● Brief 1: Write out the stretch of the interview excerpt from "Why don't you" through "you at all?".
● Brief 2:
Answer these questions from the interview excerpt:
(a) How old is Joanne's daughter?
(b) According to Joanne, what does her daughter say her blogging is like?
(c) What information do some girls put on their sites that Joanne's daughter does not?

● Selected extract:
· · · · ·

Well, I don't think they quite
understand the situation half the time. I personally think that they think any
picture of my looking good or even smiling is inappropriate and they probably
think anything on my page is inappropriate, but that's just their mindset. I
don't know if it's good parenting.. I realize the situation and I know that
there are cases where someone has gotten hurt over the Internet. But I'm smart
enough. At least I feel I'm smart enough to know not to meet anyone who comes
to me, not to email or message anyone, not to add people as friends who I don't
know or who could be potentially dangerous, and I always look at other people's
profiles, and - as long as you know the risks - I feel that's kind of all you
can do at the moment.
Joanne,
Susan's Mother
What do you know
about what your daughter is doing on blogs of various kinds?
Very, very little. Not as much as
I'd like to know.
Why don't you know
more about it?
Because she really feels that
that's an invasion of her privacy and she knows what she's doing and it's like
writing in her diary. You know mothers are not supposed to look at their
children's diaries.
Would you look at
her personal diary if you had access to it?
I would ask her permission. I
would not do it without asking her permission.
One difference
between the diary that she might keep in her room and what she's doing on these
spaces is that other people - perhaps not you - but other people can look at
these. Does that concern you at all?
It concerns me a lot because I
think that, being 14 years old, their judgments are not necessarily where they
think their judgments are. In other words, she thinks she's very savvy, that
she knows street smarts and I think that most 14-year-olds think they do but
they don't necessarily know that yet. The fact that she thinks that other
people can't see it unless she gives them permission and when people look at it
they're not going to use it against her - I think it's very naïve.
If you could give
her advice that she would actually take, specifically how would you advise she
go about using or not using services like these.
I would specifically say, "Don't
use services like these and don't put anything personal on there; especially if
it's going to come back and sting you." But until that really stings her she
will keep on doing it. It's like most people. You can tell them they need to do
something else and they don't do that until they get hurt by somebody else and
I think that's when she'll realize it. Something will happen to her and
hopefully it's something minor and then she'll realize that she shouldn't be
putting stuff out there like that - she doesn't like somebody or that somebody
was mean to her, or these things that these girls do to each other. They tend
to be very catty. One day she doesn't like Martha and she puts something bad
out there and one day Martha sees it and gets very angry at her and hates her
but she really didn’t mean it, it's just her expression, and it's already done.
She couldn't take it back.
Do you know if she
puts any information on her site that could possibly identify specifically who
she is?
Yes. I think she puts too much.
She has her name, her last name, her birth date, the city she's in. Some of the
girls put their phone number, but she doesn't do that. Considering that the
city she's in there are only two high schools and she puts everything out
there. She puts down what she likes, colors she likes, what she likes to eat,
what she doesn't like to eat, whether she's single - whatever it is and she has
her pictures out there.

· · · · ·

● Data provided:
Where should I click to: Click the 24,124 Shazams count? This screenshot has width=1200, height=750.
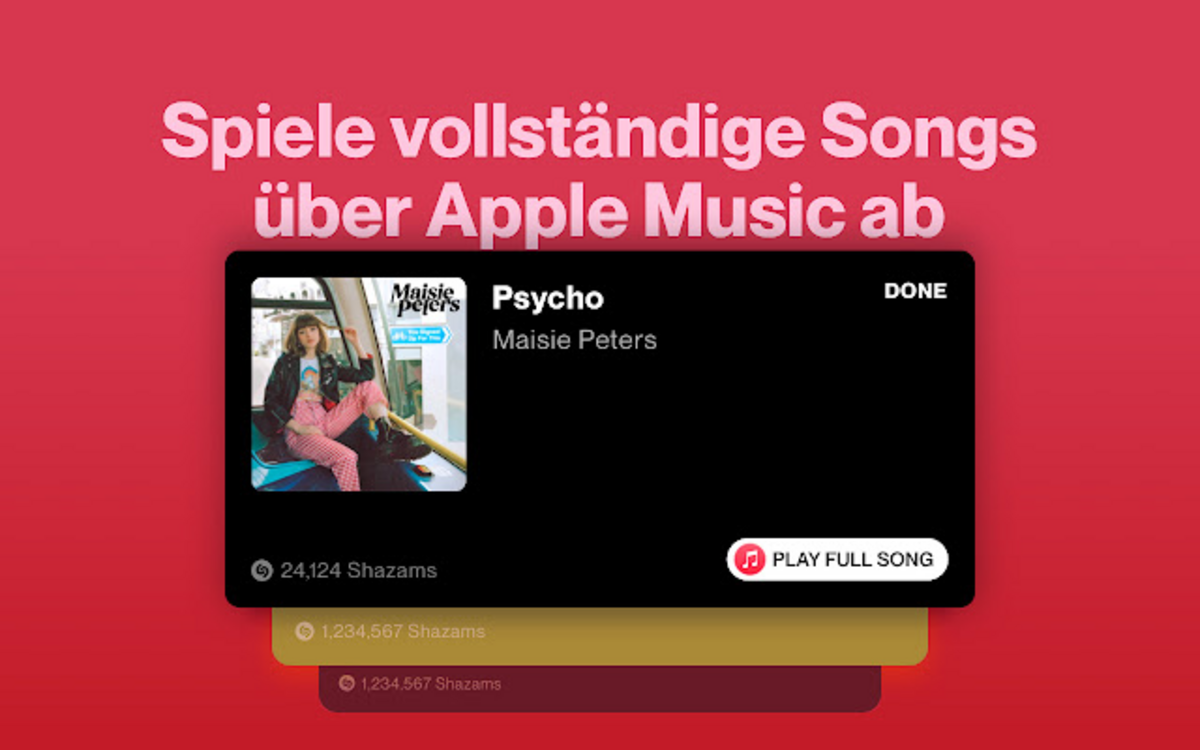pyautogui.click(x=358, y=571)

· · · · ·

● Correct output 1:
Why don't you know
more about it?
Because she really feels that
that's an invasion of her privacy and she knows what she's doing and it's like
writing in her diary. You know mothers are not supposed to look at their
children's diaries.
Would you look at
her personal diary if you had access to it?
I would ask her permission. I
would not do it without asking her permission.
One difference
between the diary that she might keep in her room and what she's doing on these
spaces is that other people - perhaps not you - but other people can look at
these. Does that concern you at all?

● Correct output 2:
(a) 14 years old.
(b) Writing in her diary.
(c) Their phone number.